In the past twenty years, U.S.-China trade has been marred by issues arising from the "Made in China" label -- antidumping, the undervalued RMB, the use of safeguards, and the U.S. trade deficit with China -- all of which came from the same origin: too many "Made in China" items that are "too cheap" pushed into the U.S. market. Products marked "Made in China" have been, and still are, everywhere in the United States.
However, in recent years, there have been more local American headlines about Chinese investment in the United States. Interestingly enough, local governments are happy to receive FDI from China, while the Federal government, represented by the Committee on Foreign Investment (CFIUS), has increased its "focus" on FDI from China. From the most recent annual report, CFIUS has made China the largest number of undergoing FDI security reviews.
No single factor can explain why the CFIUS is getting tough on China.

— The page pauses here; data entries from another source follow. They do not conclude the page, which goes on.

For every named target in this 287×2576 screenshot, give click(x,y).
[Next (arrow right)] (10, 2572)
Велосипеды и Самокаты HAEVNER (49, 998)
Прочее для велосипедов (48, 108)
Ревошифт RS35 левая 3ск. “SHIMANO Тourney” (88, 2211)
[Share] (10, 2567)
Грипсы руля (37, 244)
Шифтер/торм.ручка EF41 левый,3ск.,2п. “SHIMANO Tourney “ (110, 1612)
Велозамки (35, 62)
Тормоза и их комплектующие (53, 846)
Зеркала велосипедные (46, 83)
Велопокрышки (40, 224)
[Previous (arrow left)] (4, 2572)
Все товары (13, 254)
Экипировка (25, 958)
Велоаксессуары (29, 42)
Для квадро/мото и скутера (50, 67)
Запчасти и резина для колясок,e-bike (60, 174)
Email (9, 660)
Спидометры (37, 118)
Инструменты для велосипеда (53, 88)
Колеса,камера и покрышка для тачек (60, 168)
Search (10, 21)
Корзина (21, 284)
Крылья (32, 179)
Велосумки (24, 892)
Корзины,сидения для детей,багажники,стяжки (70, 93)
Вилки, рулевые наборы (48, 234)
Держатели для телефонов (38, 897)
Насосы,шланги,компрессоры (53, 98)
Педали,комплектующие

Part of the problem could be the growing, strategic distrust between the United States and China, as described by Kenneth Lieberthal and Wang Jisi in 2012. The bilateral Strategic and Economic Dialogue has continued to provide great opportunities. High level government officials from both sides have been working on a trade-related investment regime with the hope of simultaneously improving mutual trust.
Today's commercial diplomacy involves close contact between businesses and governments, because business interests serve as a key factor influencing the direction of government negotiations and pending policies. Based upon a survey of global businesses, Ernst & Young's recent global report identified top ten risks and opportunities in 2013 and beyond. The number one risk in 2013 is "Compliance and Regulations," while in 2015 the number one risk will be "political intervention in power and utilities." A research project conducted by Protiviti and North Carolina State University's ERM Initiative also suggests that regulatory change and heightened regulatory scrutiny will continue to be the top overall risk for global businesses.